Ha un po’ rinfrescato, l’aria è frizzante insomma è il momento di rimettersi in cucina! Non che mi dìa fastidio il caldo, per carità, però quando le temperature superano i 30 gradi diventa più difficile gestire il cibo, soprattutto se ci si sta cercando di abituare a usare il frigorifero solo in extremis, e si fa tanta autoproduzione :-)
Oggi volevo proprio parlarvi di un tipo di conserva che il mondo ci invidia, per la quale serve tanto sole, proprio quello che ci siamo goduti quest’estate. Tra i miei ricordi mangerecci c’è la mia mamma che a Natale preparava il ragù spremendo nella salsa questi tubetti di metallo che contenevano questa delizia purpurea e profumata, e io che andavo di nascosto ad aprire il frigo per mangiarlo a cucchiaiate. Quando ho visto che si poteva fare in casa così economicamente e facilmente non ci potevo credere :-P
Se ben ricordate sul pasto nudo non siamo nuovi all’utilizzo del sole per conservare il cibo; abbiamo già fatto una marmellata solare e seccato un bel po’ di ortaggi e piano piano ci stiamo impratichendo dell’arte antica e meravigliosa di cuocere al sole.
Non so se anche a voi quest’estate sono arrivate bordate di cassette di pomodori maturi, da smaltire velocissimamente; quest’anno non mi andava tanto di fare la conserva (tanto il procedimento lo conoscevo già, quindi ormai ha perso di interesse ihihih). Volevo provare qualcosa di nuovo, e mi sono ricordata (ok, ok, me lo ha ricordato lo zac) della ricetta del concentrato, perfetta se il sole è bello caldo, ma che si può fare pure usando il forno (anche se non è la stessa cosa).
La prima volta che ho provato a farla ho combinato un disastro. Ero partita per fare un sugo di pomodori, visto che ne avevo lavati e passati con il passaverdure un paio di chili, per smaltire quelli che stavano maturando troppo in fretta. Avevo già messo in padella un velo d’olio con l’aglio a dorarsi e ci avevo versato la passata.
Solo *dopo* (uno dei miei grandi classici) ho avuto l’illuminazione e ho pensato di andarmi a studiare il procedimento per fare il concentrato (che parte, come tante ricette con le solanacee, dalla Sicilia, e infatti viene chiamato “u strattu”, cioè l’estratto, immagino). E ho scoperto che la ricetta non prevedeva né olio né aglio. Ugh.
Senza rifletterci troppo ho pensato: “vabbeh faccio una versione spuria con l’olio verrà benissimo lo stesso.” Ecco, appunto, voi *non fatelo*. Non avevo pensato che l’olio al caldo come è ovvio irrancidisce o.O Me ne sono resa conto dopo tre o quattro giorni di esposizione al sole (mo’ vi spiego) ed è finita che ho dovuto gettare tutto (bleah!) con mio grandissimo disappunto, visto che *odio* buttare il cibo.

□ □ □

Compito A
Secondo il testo sul concentrato di pomodoro, con quale nome viene chiamato il concentrato in Sicilia?
Compito B
Prosegua il testo sul concentrato di pomodoro, riprendendo subito dopo l'ultima frase riportata.

Dati forniti

□ □ □

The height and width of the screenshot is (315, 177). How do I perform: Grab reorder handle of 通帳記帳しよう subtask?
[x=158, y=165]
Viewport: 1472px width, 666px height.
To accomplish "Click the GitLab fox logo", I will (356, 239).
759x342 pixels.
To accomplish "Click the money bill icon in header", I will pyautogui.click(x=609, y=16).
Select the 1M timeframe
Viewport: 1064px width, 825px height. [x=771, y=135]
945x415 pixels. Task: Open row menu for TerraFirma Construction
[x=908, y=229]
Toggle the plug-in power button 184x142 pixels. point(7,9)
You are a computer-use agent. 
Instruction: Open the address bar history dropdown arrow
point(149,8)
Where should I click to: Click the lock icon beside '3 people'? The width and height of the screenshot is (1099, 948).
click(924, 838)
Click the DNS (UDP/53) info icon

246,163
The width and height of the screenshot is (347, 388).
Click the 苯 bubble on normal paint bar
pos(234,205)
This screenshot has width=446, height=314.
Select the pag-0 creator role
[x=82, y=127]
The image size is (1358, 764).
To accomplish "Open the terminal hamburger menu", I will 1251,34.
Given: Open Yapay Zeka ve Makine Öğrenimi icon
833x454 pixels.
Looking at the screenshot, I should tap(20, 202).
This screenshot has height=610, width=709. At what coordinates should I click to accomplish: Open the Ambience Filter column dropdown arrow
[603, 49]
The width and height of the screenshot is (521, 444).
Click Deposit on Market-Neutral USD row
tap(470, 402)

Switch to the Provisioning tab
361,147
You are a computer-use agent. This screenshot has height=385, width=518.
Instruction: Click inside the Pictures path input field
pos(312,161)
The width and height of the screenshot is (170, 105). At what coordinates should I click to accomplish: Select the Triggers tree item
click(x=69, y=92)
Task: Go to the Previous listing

□ □ □

Risposta A
Viene chiamato «u strattu», cioè l'estratto.

Risposta B
Credevo ormai di aver perso il treno delle cassette di pomodori maturi (mannaggia i primi erano per-fet-ti!) e delle giornate di sole intenso, poi invece me ne sono arrivati altri (di un tipo diverso e meno maturi, ma vabbeh) e Agosto ci ha regalato qualche ultimo giorno di temperature oltre i 30°C, così ci ho riprovato, testarda come al solito, e nonostante la passata che ho ottenuto da cruda fosse molto più acida della precedente, il risultato finale è stato perfetto :-) Sono molto molto soddisfatta di questo concentrato di pomodoro, considerato anche il fatto che in commercio non è facile da trovarlo in versione bio, e che quando si trova costa un sacco (oltre agli inevitabili imballaggi non sempre riciclabili).
Questa meraviglia, come accennavo sopra, non è altro quindi che passata di pomodoro piuttosto salata, e molto concentrata. Viene anche chiamata “strattu stinnutu”, perché in un mondo perfetto, dove ognuno di noi avesse in cucina l’apposita tavola di legno (e i veli di tulle per proteggerlo dagli insetti curiosoni), andrebbe appunto stinnutu, cioè steso, sulla suddetta che assorbirebbe più velocemente l’eccesso di liquido (anche se pare che il concentrato risulti più granuloso se asciugato sul legno).
Io ho seguito la ricetta che ho trovato su questo bel blog Ragusano, ma usando il procedimento che ci spiegò Pietro Parisi nel suo post della marmellata solare di cui sopra: ciotola e coperchio di vetro e specchio. 4/5 giorni (con un paio di giornate di pioggia nel mezzo, oltretutto) e il concentrato è entrato a far parte della mia dispensa, ben protetto dal sale che contiene, in attesa di nuove mirabolanti avventure di cui vi dirò :-)
A quanto pare dovete stare attenti solo a due cose: lo scirocco (che invece di far addensare il pomodoro lo fa inacidire) e il sole, che deve essere bello forte. Ho letto che in mancanza del mio astro preferito potete anche seccare la salsa di pomodoro nel forno a 70°C per un tempo indefinito, o anche nell’essicatrice. Fossi in voi attenderei la prossima estate per questa conserva, a meno che non abitiate a Siracusa (nel qual caso avete tutta la mia invidia); farla al sole è tutta un’altra storia :-)
Ingredienti:
2 chili di pomodori dolci e maturi
20 grammi di sale marino integrale
olio extravergine d’oliva
tanto tanto sole
Lavate per bene i vostri succosi pomodori, tagliateli a pezzi grossolani, armatevi di passaverdure e girate la manopola come se non ci fosse un domani, fino a quando non rimarrano nel cestello solo le bucce e i semi, piuttosto asciutte.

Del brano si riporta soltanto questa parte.